I had a dream that I was back in college. It was the first day of the semester, and I had just arrived in class for an early morning lecture. Including me, there were only six students attending that session. After a few minutes of mingling, the professor arrived, or so we thought. As it turned out, the elderly gentleman was not our professor, but, rather, he had come to explain that the course had been canceled, on account of the fact that the actual professor had lost his will and gone on spontaneous sabbatical, leaving no time to devise a contingency plan. The fellow then noted that he had other business to attend to. Before he left, he asked that we kindly inform the next, much larger set of students, which was scheduled to arrive in an hour in the same room.
Shocked and disheartened, we pondered what to do. Were we going to leave just a hastily-scribbled note, before moving on separately with our days, semesters, lives?
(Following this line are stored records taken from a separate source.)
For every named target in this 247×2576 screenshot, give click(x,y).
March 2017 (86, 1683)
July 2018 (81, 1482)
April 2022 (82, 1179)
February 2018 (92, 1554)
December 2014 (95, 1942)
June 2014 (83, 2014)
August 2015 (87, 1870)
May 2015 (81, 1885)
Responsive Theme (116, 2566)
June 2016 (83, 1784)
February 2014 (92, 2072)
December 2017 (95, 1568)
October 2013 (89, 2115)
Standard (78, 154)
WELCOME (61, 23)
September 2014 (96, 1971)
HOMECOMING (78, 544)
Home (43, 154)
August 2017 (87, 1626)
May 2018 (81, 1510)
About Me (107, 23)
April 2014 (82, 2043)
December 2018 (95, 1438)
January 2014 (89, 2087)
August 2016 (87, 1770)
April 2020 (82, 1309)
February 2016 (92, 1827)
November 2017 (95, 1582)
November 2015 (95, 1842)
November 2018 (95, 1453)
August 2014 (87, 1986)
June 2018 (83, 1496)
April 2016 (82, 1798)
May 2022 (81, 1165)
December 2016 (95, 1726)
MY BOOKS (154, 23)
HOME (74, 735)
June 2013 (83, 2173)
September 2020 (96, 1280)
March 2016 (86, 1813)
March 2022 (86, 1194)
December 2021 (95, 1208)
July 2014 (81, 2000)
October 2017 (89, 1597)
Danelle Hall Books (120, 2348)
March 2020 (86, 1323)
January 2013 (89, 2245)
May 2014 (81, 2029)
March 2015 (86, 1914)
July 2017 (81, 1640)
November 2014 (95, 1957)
Suddenly, an outrageous idea swept across the room, seemingly originating from no one individual, but taking shape rather in the manner of an insane ouija board. Together, we decided that we would not tell the next class about this disappointing turn of events. Instead, we would take the place of the missing professor and teach the class ourselves. Yes, that's right. We were going to pretend to be instructors to our fellow students. We then spent the hour studying up on our materials to prepare for the coming group.
What followed was a disorganized yet highly gratifying experience, as six phony professors, only an hour more educated than those they were teaching, stumbled through a scattered discourse, taking turns to relieve one another as needed, and regularly asking the students what they thought. At the hour's end, students walked off looking as though they had enjoyed it, while we came away convinced that the real professor could not have done any better. Our resolve strengthened by the scheme's apparent success, we were eager to keep it going. We even decided to set aside the other courses we had enrolled in, in order to direct our full attention toward teaching.
What short-sighted madness led us down this ill-conceived path? Perhaps we didn't want to disappoint the unsuspecting students, who, like us, simply wanted to learn. Perhaps we were still determined not to be disappointed ourselves, and we realized that the best way to learn was to teach. Or maybe we were intoxicated by the power and influence. Well, the real answer, obviously, is that it was a dream, and logic had gone to bed. But, even in a dream, a plot this full of pitfalls could not possibly last.
What if a student wanted to consult us at our nonexistent offices? What if some young go-getter decided to study ahead of where we ourselves had read? What would happen once they inevitably learned that they were receiving no credit for their work? For that matter, what were we going to do about our own futures?
My memory of the dream's remainder is hazy. I know that I had personal misgivings about the scheme once my co-conspirators began to discuss how to grade the students' work. Around that same time, the faculty became aware that something strange was going on. Sometime later I found myself staking out territory in some swampland. Perhaps it had become a different dream by then.